Ciao Nathalie! Partiamo subito parlando del tuo nuovo singolo. “Certe Sere” è un pezzo prezioso e fresco, potenziale soundtrack di quest’estate. Cosa ti ha ispirato nella sua scrittura?
Ciao! L’ispirazione principale nella scrittura di Certe Sere viene dall’immagine di un percorso, di un tragitto che due persone si trovano a compiere, da qui l’immagine della macchina, e delle indicazioni (sinistra, destra, dritto) che hanno come meta la calma.
Nella tua musica, anche nei pezzi pubblicati prima di “Certe Sere”, è lampante l’importanza del tuo essere bilingue. Questo tuo lato in che modo influenza ciò che scrivi? Arriveranno altri pezzi in inglese?
La conoscenza dell’inglese sicuramente influenza la mia scrittura, soprattutto per il fatto che con l’inglese mi risulta più facile trovare le linee melodiche sulle quali poi adatto il testo. La presenza di un vocabolario più vasto, e dunque la possibilità di scrivere un testo bilingue, rende più semplice esprimermi. Sicuramente arriveranno altri brani in inglese!

Lavorare con il duo Merk & Kremont è sicuramente stata una bella esperienza.

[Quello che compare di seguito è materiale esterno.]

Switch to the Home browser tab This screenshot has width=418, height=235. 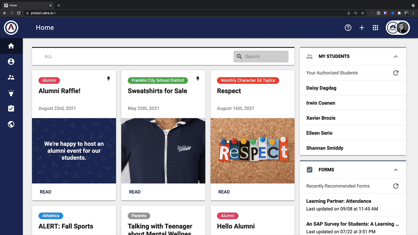[26, 5]
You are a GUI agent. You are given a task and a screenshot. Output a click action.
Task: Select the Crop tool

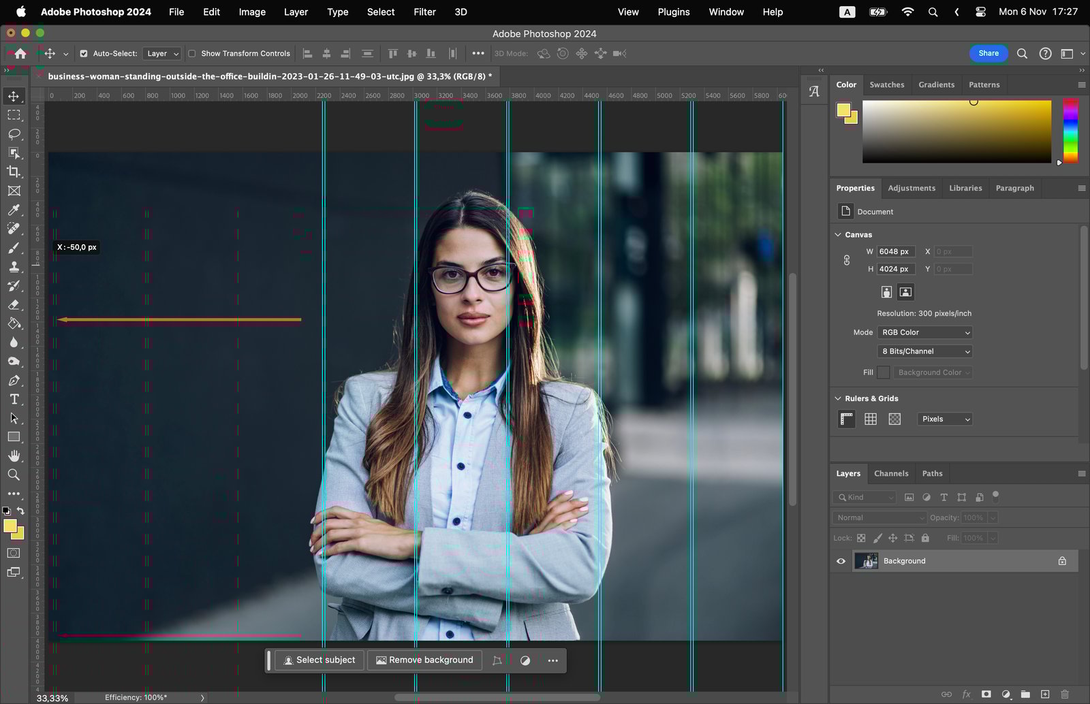pos(14,172)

Raccontaci un po’ com’è andata.
Lavorare con Merk & Kremont è stata una bellissima esperienza. Sono due ragazzi molto simpatici, amichevoli ma anche professionali, con cui è stato molto immediato lavorare e creare un bel clima in studio.
Quali artisti ti hanno musicalmente formato nella tua vita? Elencane qualcuno.
Nel corso della mia vita parecchi artisti hanno avuto un impatto forte su di me. In generale la musica pop mi ha sempre accompagnato, soprattutto quella di Rihanna, Britney Spears, Lady Gaga, Beyoncé. Le influenze però sono tante: Pink Floyd, Queen, SOAD e molto altro. Eminem lo ascoltavo parecchio come altri rapper, anche italiani. Al momento gli artisti che mi influenzano di più sono Doja Cat, Coi Leray, Travis Scott etc.
“Certe Sere”, nonostante suoni come un pezzo pop e dreamy, è circondato da un velo di emotività che fa riferimento alla classica nostalgia notturna. Invece qual è per te il tipo di serata ideale?
Il mio tipo di serata ideale è sicuramente vicino al mare con la giusta compagnia, magari un concerto, un po’ di birre e tanta musica.